Il Comune non è un centro di collocamento all’impiego, ma può e deve diventare un centro di individuazione di opportunità e di creazione ed attivazione di modelli pilota, di occasioni per sopperire alle difficoltà prima di avviare percorsi di autonomia. In questo momento di crisi sociale si può e si deve offrire agli altri.

  • Attivare lo Sportello Donna con finalità di:
    • consulenza psicologica;
    • consulenza legale;
    • avviare il ricorso al Centro Antiviolenza nei casi di necessità;
    • consentire la consulenza sanitaria per l’accesso ai servizi;
    • offrire informazioni di tipo culturale e formativo.
  • Attivare un Centro di ascolto per famiglie.
  • avviare il progetto Il Mare è ….. di tutti, grazie al Progetto spiaggia accessibile: si tratta di realizzare ad Otranto almeno due stabilimenti balneari alternativi, pensati e attrezzati per accogliere chiunque e quindi anche coloro che hanno difficoltà di qualsiasi tipo. Stabilimenti alternativi, normali, come gli altri, ma nel contempo …. di tutti, affinché tutti possano fruirne indipendentemente dalle diversità che caratterizzano la persona.

Gli stabilimenti saranno …. sociali anche perché la gestione sarà affidata a giovani, che saranno favoriti qualora avviino forme di gestione alternative e sociali: ma le spiagge saranno comunque di tutti e non spiagge riservate o “su misura”, che riteniamo un’accezione negativa e il peggior modo per non includere.

L’obiettivo è quello di avviare modelli alternativi di organizzazione e gestione, modelli pilota, da sperimentare ed esportare a tutti gli stabilimenti sul territorio comunale, ricorrendo anche alle agevolazioni fiscali per attivare il processo di trasformazione “sociale” di tutte le spiagge.

Gli stabilimenti pilota potranno essere attivati d’intesa con il locale Istituto Alberghiero, attivando percorsi imprenditoriali virtuosi e tali da consentire occasioni di innovativi percorsi di alternanza scuola-lavoro.

  • Attenzione agli altri significa anche maggiore attenzione ai giovani e pertanto strategica l’attivazione di un incubatore d’Impresa.
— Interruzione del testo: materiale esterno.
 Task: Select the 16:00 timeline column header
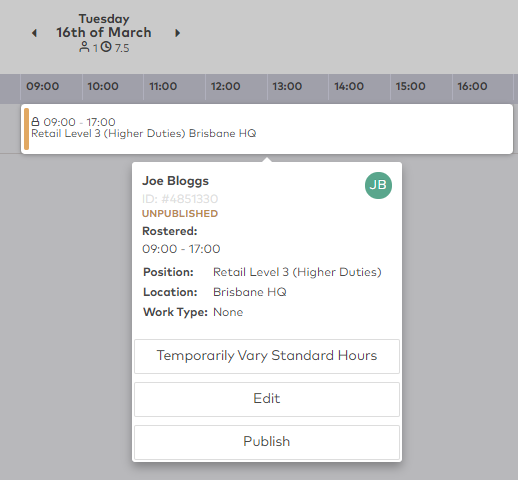pos(472,87)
Riteniamo importante identificare uno o più spazi di proprietà del Comune da dedicare, attraverso la ristrutturazione pubblica e/o l’iniziativa diretta, alla creazione di un incubatore di giovani imprese (Start-up) dove ospitarle nella fase di avvio, favorendone la collaborazione e lo sviluppo iniziale, in sinergia con la costituzione di un Team con capacità di elaborare progetti della Comunità Europea, ma anche progetti da inserire in programmi di finanziamento nazionali e regionali.

In questi contesti potrà anche porsi attenzione alle figure professionali in via di estinzione e che, in quanto tali, devono essere salvaguardate attivando tutte le azioni possibili per tutelarle nonché per pubblicizzarne l’esistenza sul territorio ed offrire canali preferenziali di lavoro anche negli appalti pubblici.
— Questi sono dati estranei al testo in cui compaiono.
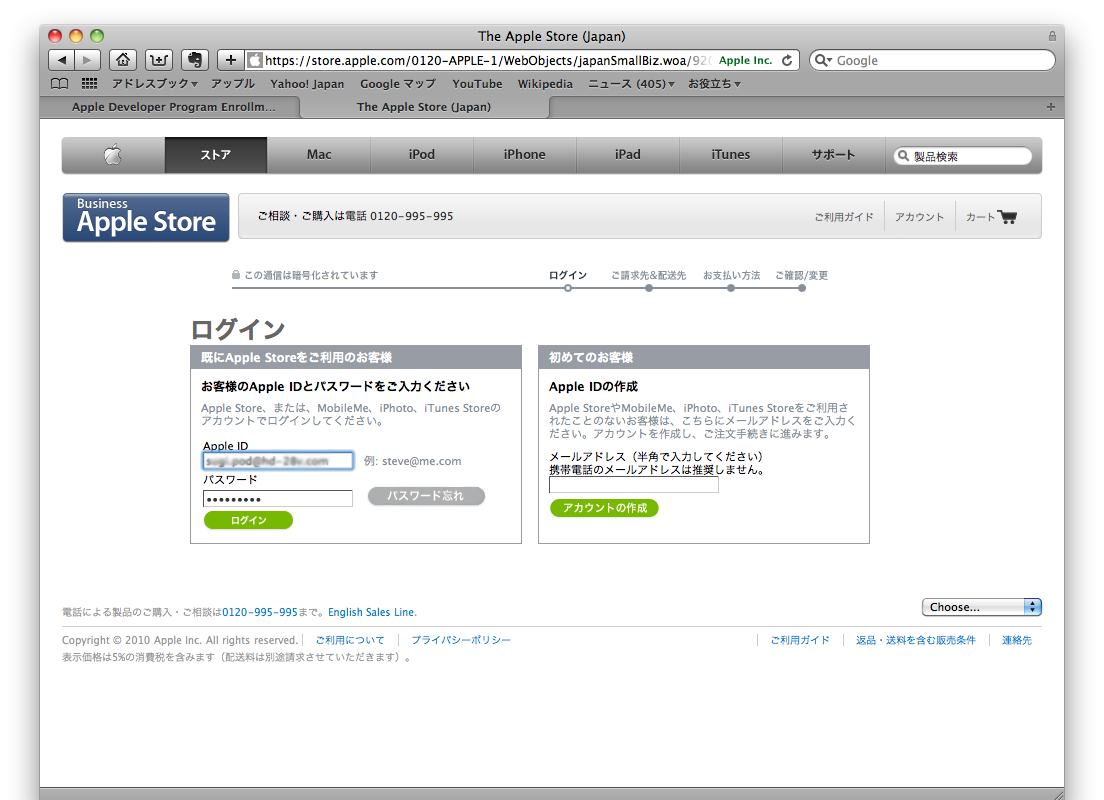The width and height of the screenshot is (1104, 800).
Task: Open the shopping cart (カート)
Action: coord(991,217)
Ancora una volta si richiama il fatto che il Comune non è un ufficio di collocamento, ma deve fornire ogni supporto per guardare lontano e agli altri (specie ai meno forti), anche per attivare programmi finanziari per il supporto delle start-up e delle iniziative pilota che possano offrire opportunità. Si tratta di pensare a nuovi e moderni ruoli delle strutture pubbliche, di crederci e di investire sul capitale umano ed intellettuale dei nostri giovani, supportandoli anche economicamente per iniziative in Italia e all’estero. Può istituirsi un fondo speciale di “rotazione”, alimentato dalle iniziative che poi hanno successo.

Questa è anche Otranto per gli altri. Occorre solo volerlo e operare credendo nella qualità e nel sostegno verso gli altri.